> [Task prompt]: Repeat the lines of the material starting at the line containing "Click the Jan" and ending at the line containing "(x=195, y=328)", swapping "months" for "weeks" and leaving everything else unchanged.

..........

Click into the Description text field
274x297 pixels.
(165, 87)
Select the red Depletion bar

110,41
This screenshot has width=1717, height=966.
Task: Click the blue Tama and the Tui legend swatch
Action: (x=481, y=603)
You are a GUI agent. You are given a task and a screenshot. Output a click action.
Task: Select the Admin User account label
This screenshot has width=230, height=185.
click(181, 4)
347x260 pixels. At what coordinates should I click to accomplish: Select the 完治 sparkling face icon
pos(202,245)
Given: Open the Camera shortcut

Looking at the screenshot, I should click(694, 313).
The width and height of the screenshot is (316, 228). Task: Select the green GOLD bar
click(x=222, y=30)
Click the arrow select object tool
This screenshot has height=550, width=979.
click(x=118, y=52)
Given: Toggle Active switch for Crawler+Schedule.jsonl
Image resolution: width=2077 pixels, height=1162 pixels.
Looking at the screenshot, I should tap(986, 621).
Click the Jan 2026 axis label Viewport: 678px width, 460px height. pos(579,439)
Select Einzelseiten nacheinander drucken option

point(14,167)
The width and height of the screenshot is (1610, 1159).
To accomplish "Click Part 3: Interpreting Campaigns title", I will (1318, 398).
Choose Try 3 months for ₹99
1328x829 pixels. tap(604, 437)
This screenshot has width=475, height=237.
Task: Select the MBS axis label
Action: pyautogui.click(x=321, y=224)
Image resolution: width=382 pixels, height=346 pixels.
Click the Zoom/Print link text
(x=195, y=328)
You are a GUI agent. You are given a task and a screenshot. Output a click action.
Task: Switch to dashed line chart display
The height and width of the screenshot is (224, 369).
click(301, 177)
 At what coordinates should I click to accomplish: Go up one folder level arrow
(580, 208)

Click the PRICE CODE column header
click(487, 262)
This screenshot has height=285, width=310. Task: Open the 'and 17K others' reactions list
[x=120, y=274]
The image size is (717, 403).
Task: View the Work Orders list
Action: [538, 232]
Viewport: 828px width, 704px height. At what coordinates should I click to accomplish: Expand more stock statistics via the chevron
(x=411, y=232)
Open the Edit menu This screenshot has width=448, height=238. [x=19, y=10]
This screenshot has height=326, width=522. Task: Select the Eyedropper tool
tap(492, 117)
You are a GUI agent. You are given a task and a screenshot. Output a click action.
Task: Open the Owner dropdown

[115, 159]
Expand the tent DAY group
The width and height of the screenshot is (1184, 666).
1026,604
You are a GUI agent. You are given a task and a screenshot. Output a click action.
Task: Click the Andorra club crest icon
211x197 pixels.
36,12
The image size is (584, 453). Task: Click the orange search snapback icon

..........

> [Result for this task]:
Click the Jan 2026 axis label Viewport: 678px width, 460px height. pos(579,439)
Select Einzelseiten nacheinander drucken option

point(14,167)
The width and height of the screenshot is (1610, 1159).
To accomplish "Click Part 3: Interpreting Campaigns title", I will (1318, 398).
Choose Try 3 weeks for ₹99
1328x829 pixels. tap(604, 437)
This screenshot has width=475, height=237.
Task: Select the MBS axis label
Action: pyautogui.click(x=321, y=224)
Image resolution: width=382 pixels, height=346 pixels.
Click the Zoom/Print link text
(x=195, y=328)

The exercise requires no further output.